Gary Fleder se révèle être un réalisateur plus que correct sur ce film, et met en scène des séquences d'action bien filmées, lisibles bien que nerveuses. Pas de caméra tremblotante qui donne la gerbe ici, on sait ce qu'on voit et c'est déjà beaucoup. Mis à part Statham et Franco, le reste du cast est très bien, de la fille de Broker jusqu'aux motards qui lui en veulent, tous sont justes et ne foncent pas dans la caricature. La musique n'apporte pas grand chose au film tant son impact est négligeable.

 

 

Le trip de Jason Statham chez les rednecks n’est finalement pas si désagréable, même si on peut regretter le manque d'envergure d'un final inexploité.

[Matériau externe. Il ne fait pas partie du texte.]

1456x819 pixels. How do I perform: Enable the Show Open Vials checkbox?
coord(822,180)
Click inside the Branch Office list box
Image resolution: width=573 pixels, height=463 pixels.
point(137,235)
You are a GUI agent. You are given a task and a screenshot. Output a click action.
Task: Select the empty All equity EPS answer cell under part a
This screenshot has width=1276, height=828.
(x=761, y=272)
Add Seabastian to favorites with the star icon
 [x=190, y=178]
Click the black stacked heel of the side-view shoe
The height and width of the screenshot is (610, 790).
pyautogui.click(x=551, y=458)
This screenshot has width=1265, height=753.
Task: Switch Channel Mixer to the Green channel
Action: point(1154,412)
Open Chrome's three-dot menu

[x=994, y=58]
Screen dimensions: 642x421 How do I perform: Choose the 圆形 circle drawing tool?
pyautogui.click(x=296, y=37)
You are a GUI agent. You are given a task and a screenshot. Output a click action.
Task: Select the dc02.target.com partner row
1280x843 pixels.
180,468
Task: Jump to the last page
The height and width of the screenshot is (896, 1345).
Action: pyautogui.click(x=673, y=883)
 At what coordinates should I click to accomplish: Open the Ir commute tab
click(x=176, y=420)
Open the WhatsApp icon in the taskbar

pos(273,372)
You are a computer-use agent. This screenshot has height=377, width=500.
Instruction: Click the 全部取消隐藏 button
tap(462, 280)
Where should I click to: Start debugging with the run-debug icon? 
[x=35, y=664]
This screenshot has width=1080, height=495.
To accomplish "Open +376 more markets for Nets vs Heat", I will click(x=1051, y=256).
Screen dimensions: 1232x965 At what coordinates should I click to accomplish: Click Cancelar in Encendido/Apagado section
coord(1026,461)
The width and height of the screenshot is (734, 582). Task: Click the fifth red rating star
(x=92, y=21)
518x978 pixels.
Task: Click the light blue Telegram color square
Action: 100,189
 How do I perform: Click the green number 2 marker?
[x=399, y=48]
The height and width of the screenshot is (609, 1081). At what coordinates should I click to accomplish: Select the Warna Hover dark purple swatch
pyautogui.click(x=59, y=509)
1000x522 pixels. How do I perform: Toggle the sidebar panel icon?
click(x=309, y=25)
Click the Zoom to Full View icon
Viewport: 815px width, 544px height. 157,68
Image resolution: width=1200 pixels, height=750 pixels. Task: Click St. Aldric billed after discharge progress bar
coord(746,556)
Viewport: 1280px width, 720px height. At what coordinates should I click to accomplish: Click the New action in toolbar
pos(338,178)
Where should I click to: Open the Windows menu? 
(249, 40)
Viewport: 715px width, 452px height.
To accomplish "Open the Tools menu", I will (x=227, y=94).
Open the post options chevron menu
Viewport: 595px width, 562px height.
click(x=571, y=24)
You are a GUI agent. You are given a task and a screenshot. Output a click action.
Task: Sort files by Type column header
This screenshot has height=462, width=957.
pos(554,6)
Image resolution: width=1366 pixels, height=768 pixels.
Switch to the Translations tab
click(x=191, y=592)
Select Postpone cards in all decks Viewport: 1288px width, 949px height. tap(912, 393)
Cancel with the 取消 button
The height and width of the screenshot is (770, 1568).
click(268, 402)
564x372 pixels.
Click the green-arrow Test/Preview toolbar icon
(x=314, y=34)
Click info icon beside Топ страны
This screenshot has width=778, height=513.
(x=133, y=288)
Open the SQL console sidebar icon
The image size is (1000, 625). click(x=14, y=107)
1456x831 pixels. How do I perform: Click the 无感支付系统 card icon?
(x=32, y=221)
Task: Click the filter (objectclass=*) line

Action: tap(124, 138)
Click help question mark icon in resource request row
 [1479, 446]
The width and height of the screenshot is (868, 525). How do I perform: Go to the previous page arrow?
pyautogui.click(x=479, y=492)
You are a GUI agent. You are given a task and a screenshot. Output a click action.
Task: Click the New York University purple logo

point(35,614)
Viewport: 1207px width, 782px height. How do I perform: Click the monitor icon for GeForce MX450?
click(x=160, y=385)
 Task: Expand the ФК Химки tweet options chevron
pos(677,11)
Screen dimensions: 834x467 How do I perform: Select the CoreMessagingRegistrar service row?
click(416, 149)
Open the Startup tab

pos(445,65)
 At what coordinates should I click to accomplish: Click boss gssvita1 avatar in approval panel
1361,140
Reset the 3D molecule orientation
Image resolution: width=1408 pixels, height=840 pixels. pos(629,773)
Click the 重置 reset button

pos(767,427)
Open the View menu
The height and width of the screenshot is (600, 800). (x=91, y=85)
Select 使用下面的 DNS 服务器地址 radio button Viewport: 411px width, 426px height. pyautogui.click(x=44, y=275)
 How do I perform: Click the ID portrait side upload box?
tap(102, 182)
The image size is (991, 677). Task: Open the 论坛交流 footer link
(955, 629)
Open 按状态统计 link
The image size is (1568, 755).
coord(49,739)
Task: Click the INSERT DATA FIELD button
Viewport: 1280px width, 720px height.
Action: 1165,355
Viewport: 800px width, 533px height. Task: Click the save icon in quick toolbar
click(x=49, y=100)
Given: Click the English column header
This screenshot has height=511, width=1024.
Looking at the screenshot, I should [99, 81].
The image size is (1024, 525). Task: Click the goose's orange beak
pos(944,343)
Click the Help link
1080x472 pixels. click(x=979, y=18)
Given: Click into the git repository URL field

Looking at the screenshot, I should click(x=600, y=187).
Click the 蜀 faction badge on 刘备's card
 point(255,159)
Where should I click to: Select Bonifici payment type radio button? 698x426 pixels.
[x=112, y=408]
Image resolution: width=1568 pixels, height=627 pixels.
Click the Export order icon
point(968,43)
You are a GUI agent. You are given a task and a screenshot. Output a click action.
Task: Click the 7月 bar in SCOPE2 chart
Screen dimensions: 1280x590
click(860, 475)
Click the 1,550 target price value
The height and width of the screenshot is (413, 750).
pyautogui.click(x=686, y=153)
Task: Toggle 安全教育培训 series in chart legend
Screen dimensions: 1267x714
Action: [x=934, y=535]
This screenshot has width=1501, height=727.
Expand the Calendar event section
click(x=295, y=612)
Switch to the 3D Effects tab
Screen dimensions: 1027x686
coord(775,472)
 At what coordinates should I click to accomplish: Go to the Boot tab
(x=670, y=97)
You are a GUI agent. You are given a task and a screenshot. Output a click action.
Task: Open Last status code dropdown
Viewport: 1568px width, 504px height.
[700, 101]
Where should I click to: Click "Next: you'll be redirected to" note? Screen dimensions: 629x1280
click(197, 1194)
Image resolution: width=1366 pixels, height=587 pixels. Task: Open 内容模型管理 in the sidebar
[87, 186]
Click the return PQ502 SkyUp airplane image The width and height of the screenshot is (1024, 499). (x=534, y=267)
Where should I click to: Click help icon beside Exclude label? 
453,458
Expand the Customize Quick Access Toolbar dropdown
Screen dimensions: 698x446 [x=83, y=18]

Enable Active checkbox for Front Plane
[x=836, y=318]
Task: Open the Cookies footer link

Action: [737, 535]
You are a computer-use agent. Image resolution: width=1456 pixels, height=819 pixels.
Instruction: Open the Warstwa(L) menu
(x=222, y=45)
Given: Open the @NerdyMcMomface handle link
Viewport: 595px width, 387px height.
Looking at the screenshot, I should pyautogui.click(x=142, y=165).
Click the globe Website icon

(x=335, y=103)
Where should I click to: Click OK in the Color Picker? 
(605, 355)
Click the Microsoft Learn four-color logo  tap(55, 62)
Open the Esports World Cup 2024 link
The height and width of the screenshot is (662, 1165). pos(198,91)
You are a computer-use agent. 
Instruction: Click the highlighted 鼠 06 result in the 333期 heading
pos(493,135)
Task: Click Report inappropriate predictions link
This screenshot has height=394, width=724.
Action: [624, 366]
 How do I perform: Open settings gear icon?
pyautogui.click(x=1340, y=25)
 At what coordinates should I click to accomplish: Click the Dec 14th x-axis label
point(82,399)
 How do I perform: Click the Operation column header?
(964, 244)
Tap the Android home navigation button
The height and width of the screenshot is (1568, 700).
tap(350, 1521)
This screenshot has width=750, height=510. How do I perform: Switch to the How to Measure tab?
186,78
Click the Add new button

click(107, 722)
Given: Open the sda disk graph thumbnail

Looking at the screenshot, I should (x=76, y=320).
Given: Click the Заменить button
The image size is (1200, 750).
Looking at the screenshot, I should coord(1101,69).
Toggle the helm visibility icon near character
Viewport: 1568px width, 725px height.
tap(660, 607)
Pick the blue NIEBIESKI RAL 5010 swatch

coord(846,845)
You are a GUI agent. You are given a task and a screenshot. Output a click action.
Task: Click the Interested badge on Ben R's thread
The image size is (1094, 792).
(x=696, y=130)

Et si les clichés du scénario sont suffisamment bien mis en scène pour se laisser oublier, ils n'en restent pas moins des clichés qui font que Homefront ne restera pas dans les annales du cinéma, à moins de chercher une bonne série B pas trop conne et parfois fun dans ses séquences d'action. Avec un titre pareil, on aurait préféré avoir une adaptation du jeu vidéo éponyme, ce qui aurait été encore plus fendard. En l'état, Homefront permet déjà de passer un pas trop désagréable moment, ce qui n'est pas si mal.